[Stored items]
━━━━━━━━━━━━━━━━━━━━━━━━━━━━━━
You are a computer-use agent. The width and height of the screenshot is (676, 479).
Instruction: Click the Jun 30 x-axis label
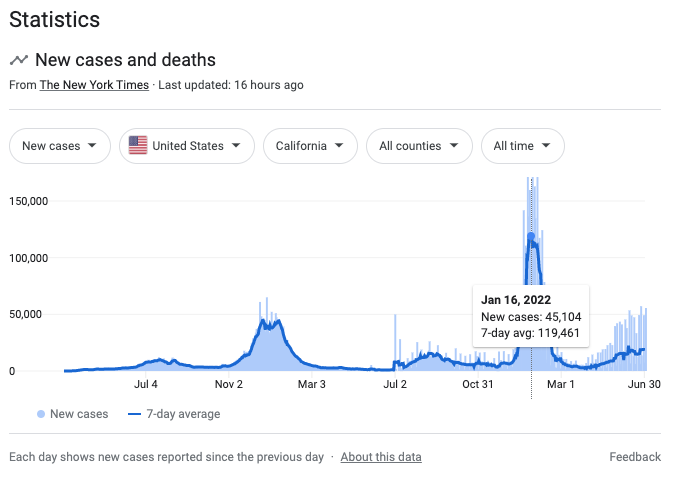coord(645,384)

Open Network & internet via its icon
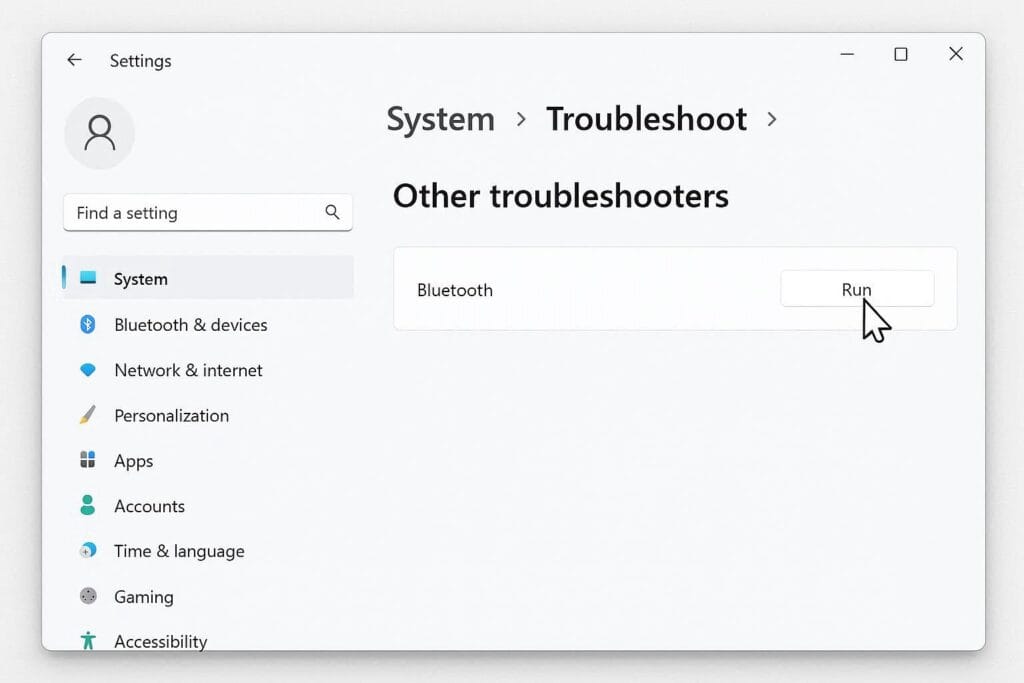click(88, 370)
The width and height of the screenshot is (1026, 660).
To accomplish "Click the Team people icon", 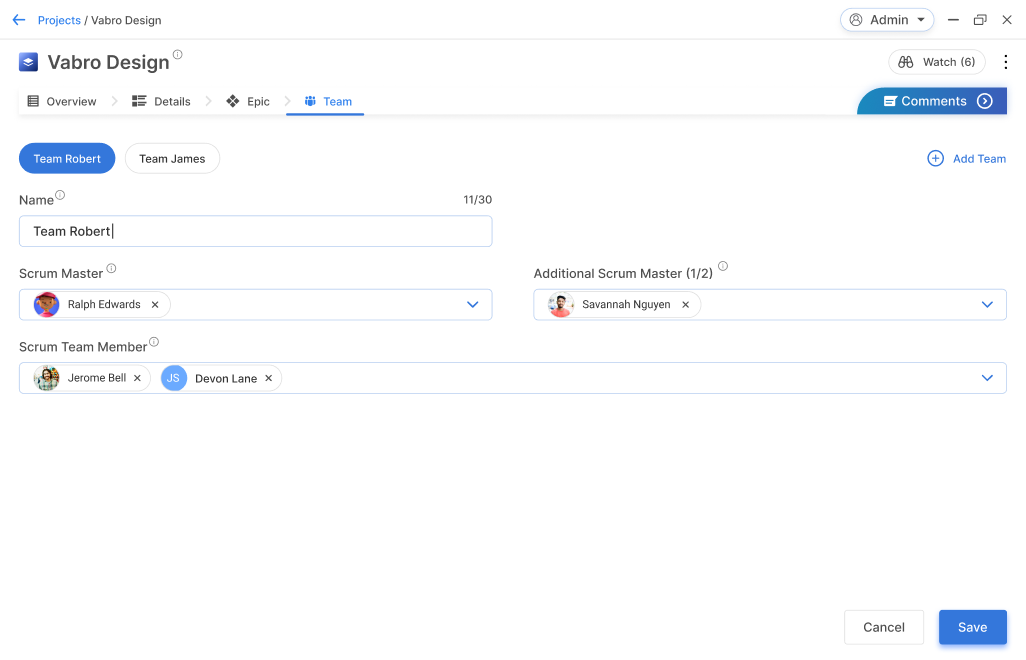I will (309, 101).
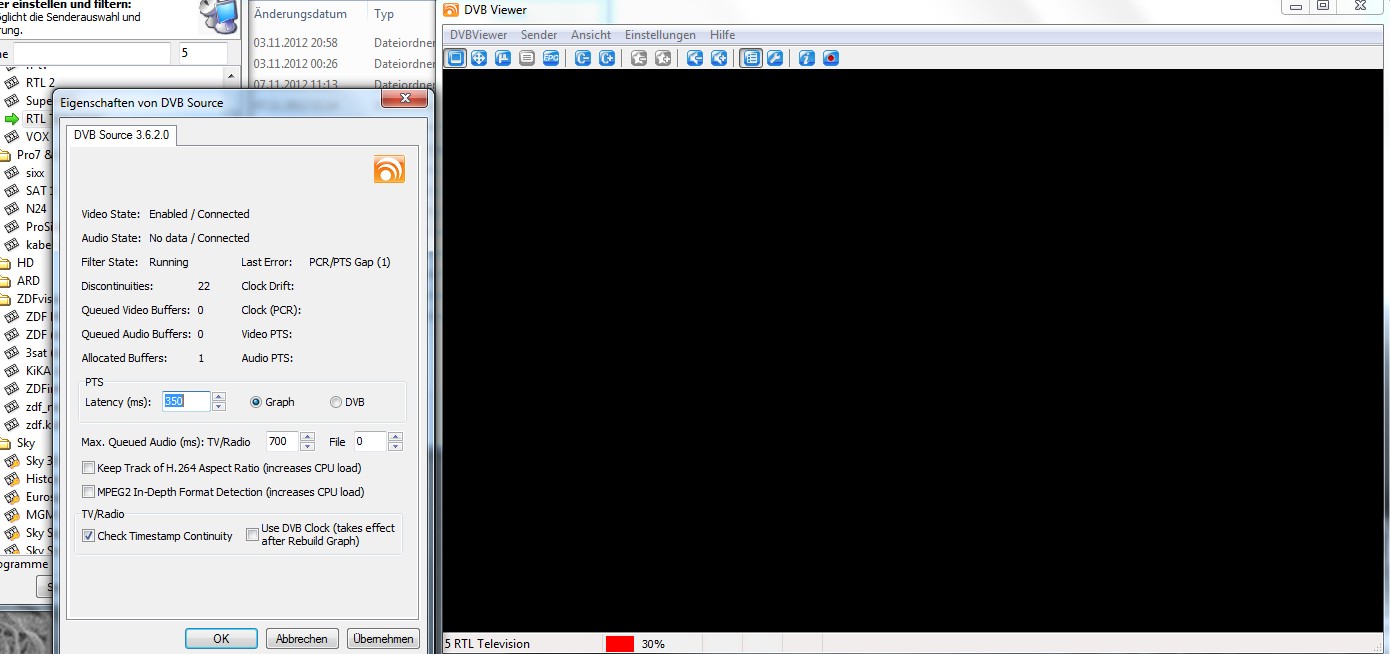Viewport: 1390px width, 654px height.
Task: Click the record button in toolbar
Action: pyautogui.click(x=831, y=58)
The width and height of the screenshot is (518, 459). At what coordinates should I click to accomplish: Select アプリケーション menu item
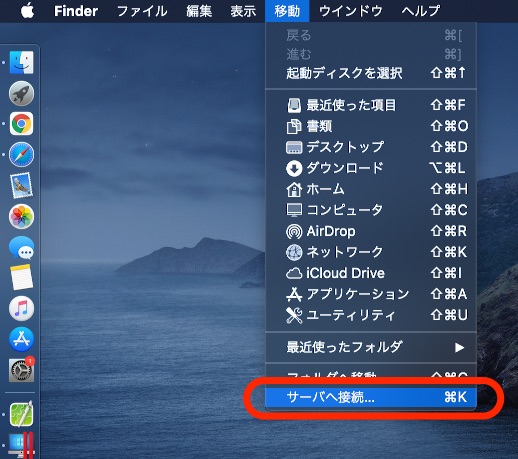[x=371, y=294]
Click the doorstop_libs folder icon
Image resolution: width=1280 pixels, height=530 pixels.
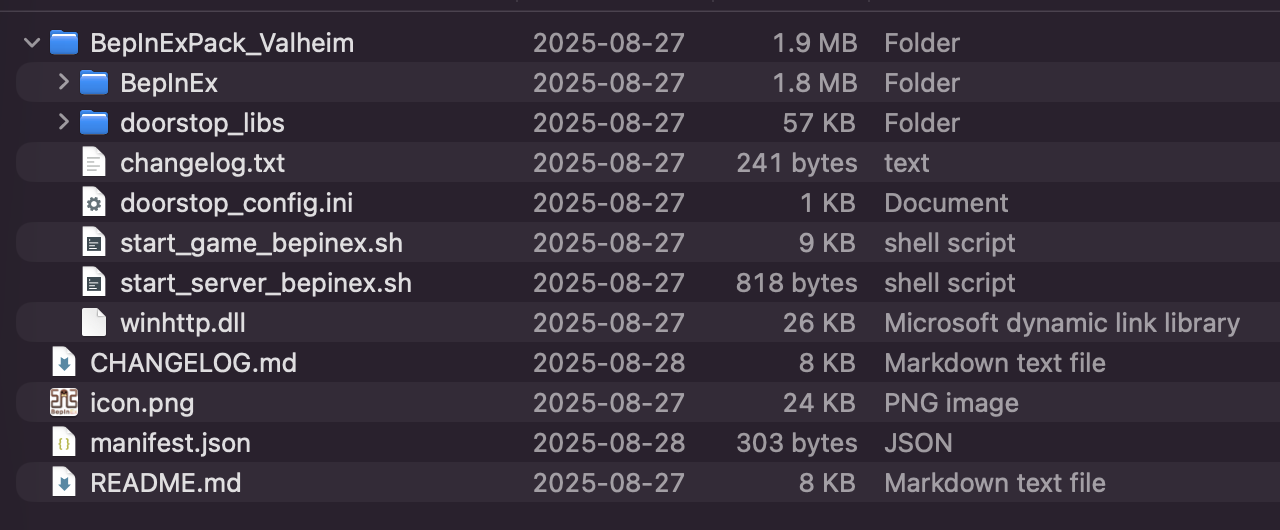(94, 123)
━━━━━━━━━━━━━━━━━━━━━━━━━━━━━━
Write out again, exactly, each line from the one containing "Image resolution: width=1280" through the last line of the entries, and omit every picture.

* _ANSWER BOX_:
Image resolution: width=1280 pixels, height=530 pixels.
(94, 123)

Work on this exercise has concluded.